QC Jobs at Dr. Reddy’s | Team Member Quality Control Role
QC Jobs at Dr. Reddy’s. The Team Member – Quality Control role at Dr. Reddy’s Laboratories, Baddi, is a full-time opportunity for science and pharmacy graduates to work in a regulated pharmaceutical QC environment. This role focuses on laboratory operations, investigations, documentation compliance, calibration, and quality systems to support cGMP-compliant manufacturing and testing activities.
About Dr. Reddy’s Laboratories Ltd.
Dr. Reddy’s Laboratories Ltd. is a leading multinational pharmaceutical company based across global locations. Each of our 24,000 plus employees comes to work every day for one collective purpose: to accelerate access to affordable and innovative medicines because Good Health Can’t Wait.
We started in 1984 with a modest investment, 20 employees and a bold vision. Today, we have research and development centres, manufacturing facilities or a commercial presence in 66 countries.
Job Description
Responsibilities:
- To carry out the following routine checks in the laboratory on daily basis:
- Responsibility for investigation report writing and closure of deviation, OOS and OOT.
- Qualification of working standards.
- Glassware verification & labelling.
- Routine calibration and verification of all instruments.
- Logbooks verification.
- To ensure that the documentation done is online and error free.
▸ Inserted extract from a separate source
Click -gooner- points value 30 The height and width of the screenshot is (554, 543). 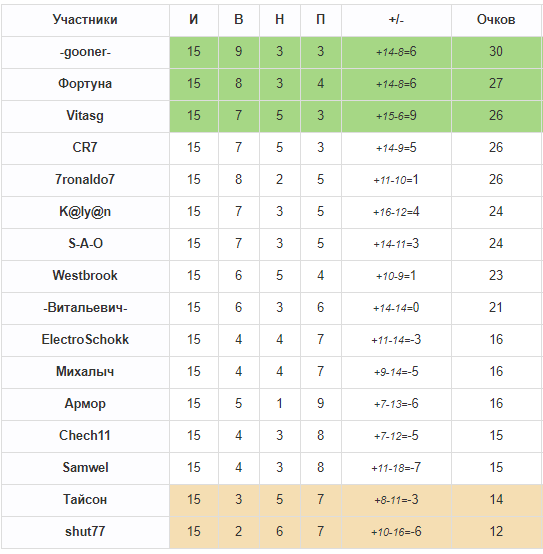click(496, 52)
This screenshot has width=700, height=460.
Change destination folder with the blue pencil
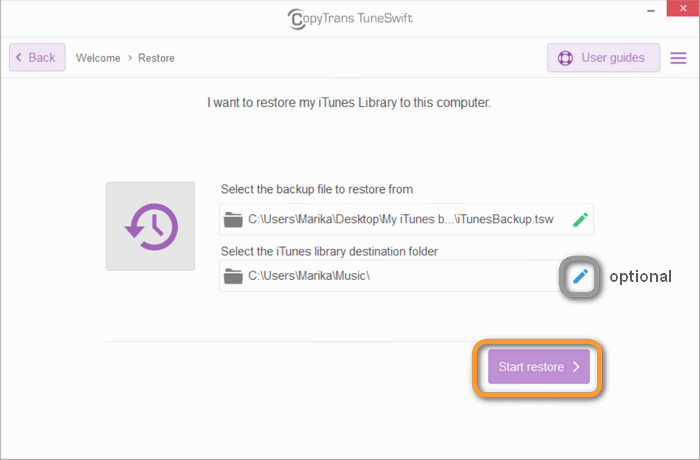[x=580, y=276]
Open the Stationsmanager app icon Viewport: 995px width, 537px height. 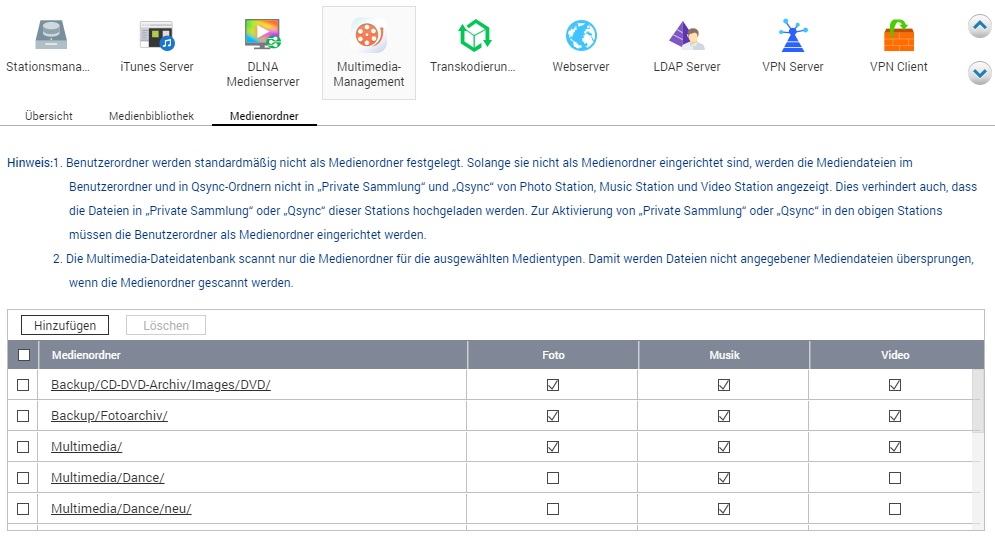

- To ensure the correctness of the document before submitting it for the review of Group Leader/AQA reviewer.
- Column stock, inventory, indent, requirement and routine usage verification.
- Reference/Working standard and impurities verification.
- Area upkeep and maintenance.
- Calibration schedule/document/labels routine verification.
- Carrying out qualification of equipment and timely incorporation in system.
- Preparation and review of standard operating procedure and other GMP documents.
- Carry out investigation related to incident/OOS/OOT and ensuring timely closure.
- Handling of change control, CAPA related to quality control department, ensuring timely closure and effectiveness check of implemented CAPAs.
- Ensuring that all changes related to specifications/STPs/SOPs are evaluated and percolated in an effective manner to all concerned.
- Responsible for stock preparation and its inventory i.e. chemical, standards, column etc. in LIMS.
- Responsible for execution of masters and its requirements, highlighting issues and their support for way forward in LIMS.
- Maintain analyst qualification record and instrument registration in LIMS.
- Responsible for Lab Safety and follow the JSA.
- Ensure to use the proper PPE at workplace.
- Periodic review / SPOT check of specifications / STPs in use.
- Any other responsibility assigned by Group Leader.
- Review closure of audit trails.
- Verification of outside calibration and their report.
- Tracking and updation of data related to Kaizen, Near Miss, LDM.
- Compliance Response preparation and closure support.
- Timely closure of observations related to SOI and QOI.
- Ensuring timely availability of accessories and Lab consumables for routine use (PO creation and other SAP related activities).
- Ensuring timely completion of all the training assigned to self.
- Above mentioned all activities should be performed in the presence of buddy.
Qualifications
B.Sc/B.Pharma/M.Sc.
Additional Information
About the Department
Basic knowledge on investigation and closure of OOS, OOT and deviation.